午前はこのほか、長沙を見下ろす楼閣であった城壁の上の天心閣も見てまわった。

岳麓書院
午後は中国の最初の大学でもある「岳麓書院」を見学した。といっても岳麓山に連れて行かれただけで書院は自由観光、私一人30元を払って入った。というのもここは南宋の学者・朱熹が3年ほど講義を行った場所であり、毛沢東も長沙の第一師範で学んだ後、ここで一年半ほど傍聴していたということだ。北宋の開寶九年・976年の開校、今は湖南大学の一角だ。大学時代、朱子集註の「四書・五経」(つまり朱熹が注釈をつけたもの)を読まされた。黴臭い書物の中でしか出会わない人物の影を慕って入った。
文夕の大火
ガイドさんもバスの中で語っていたが、天心閣の見学で「文夕の大火」と言われる1938年の大火事を知った。これは38年秋、日本軍は上海・南京、武漢と攻略を続け、岳陽もその手に落ち、もはや長沙も逃れられまいと感じた蒋介石軍法会議で「焦土抗戦」を決定、敵の手に落ちるぐらいなら自分の手で長沙を焼き尽くそうと火を放ったために起きた大火事なのだそうだ。壁にある説明文には五天五夜火が消えなかったとあった。死者3000人、被害家屋5.6万棟、全市の95.6%の家屋が灰燼に帰したと新浪の記事に見える。「火光冲天,热浪灼人,人嘶马叫,一片火海・・・炎は天を焦がし、熱波は人を焼き、人叫び馬啼く、一面の火の海」この天心閣を指揮の中心に四方に火が放たれている。国民党の信じがたい抗戦法とはいえ、日本軍の侵攻に発端があるならば心痛むことです。
http://news.sina.com.cn/c/2005-08-17/13027522175.shtml

臭豆腐
湖南省の食べ物は四川省とならんで中国でも一番辛いと言われるが、武漢で辛い料理に多少は慣れたので大丈夫だった。
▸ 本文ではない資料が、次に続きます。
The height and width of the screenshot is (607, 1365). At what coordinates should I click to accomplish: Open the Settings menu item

 章さんに連れて行ってもらった「楊裕興」の麺は中国で食べた麺の中で一番日本のラーメンに近いコシと味、麺好きの方は行ったらお試しください。それから特筆すべきは、歩行者天国にある「火宮殿」の臭豆腐武漢にも臭豆腐(豆腐を発酵させた物)料理があるが、長沙の臭豆腐(チョウトウフ)は真っ黒で油でカリカリに揚げられ、唐辛子の種とお酢、お醤油のたれに漬かって出てくる。見た目にかなり恐ろしい食べ物であるが、食べてみるとあっけないほど「善良」な味。明清から続く店で、改築はされているが店の作りも「霍元甲」がお酒を飲んで好敵手と乱闘するシーンにでてくるような店(右上写真)。みたらし団子のような糖油ばーば(米偏に巴)も美味しかった。
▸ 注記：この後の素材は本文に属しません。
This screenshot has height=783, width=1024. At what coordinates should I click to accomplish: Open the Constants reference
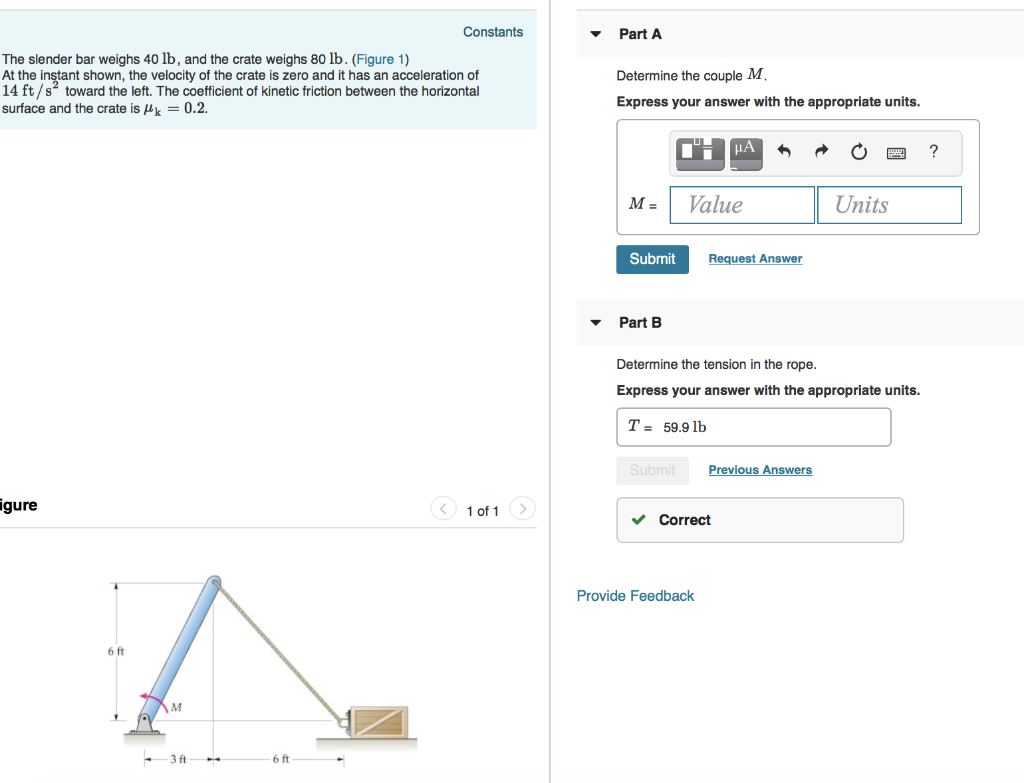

 地図を持って地元のバスに乗る勝手な旅が好きだが、今回の旅は章さんと4日間ずっと一緒だったのが楽しかった。2日ともツアーに参加し、ガイドさんの話も聞けた。2日目は20歳の元気なガイドさん。仕事がきつい割にはお給料もあまりよくないので、3年ぐらいでやめてしまう人が多いそうだ。偶然、行く直前にTV番組で、昨年8月、事故にあい、観光客を先に救ってとバスに残こり、片足を失ったことで有名になった湖南省のとても可愛いガイド文花枝さんのことは見ていた。韶山の地図には彼女の笑顔の写真が付いていた。確かにバスは田舎道をよくこんなスピードでと思うくらい飛ばす。
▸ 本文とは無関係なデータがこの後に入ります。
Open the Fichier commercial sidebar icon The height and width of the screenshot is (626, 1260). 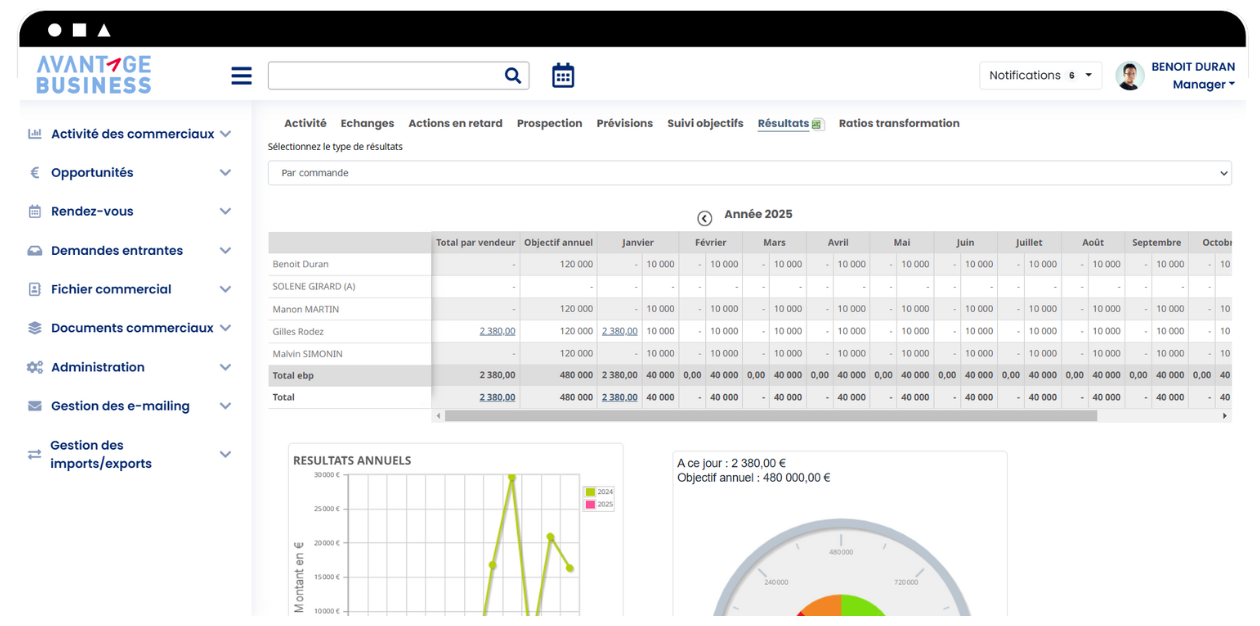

http://news.xinhuanet.com/society/2006-01/19/content_4071646.htm 
湘江を渡るとき、岳麓山の上からも、毛沢東が革命会議なども仲間と行ったといわれる湘江の中州、橘子州頭が見える。また、2番目の妻や実母と3年暮らした家も市内にあり、若き毛沢東の理想のカケラを感じられるが長沙のよさと言える。
 韶山で買った毛沢東に関する本に、彼は古人に倣って「万巻の書を読み、万里を行った」と書いてあったが、やはり中国はその場に行ってこそだと思う。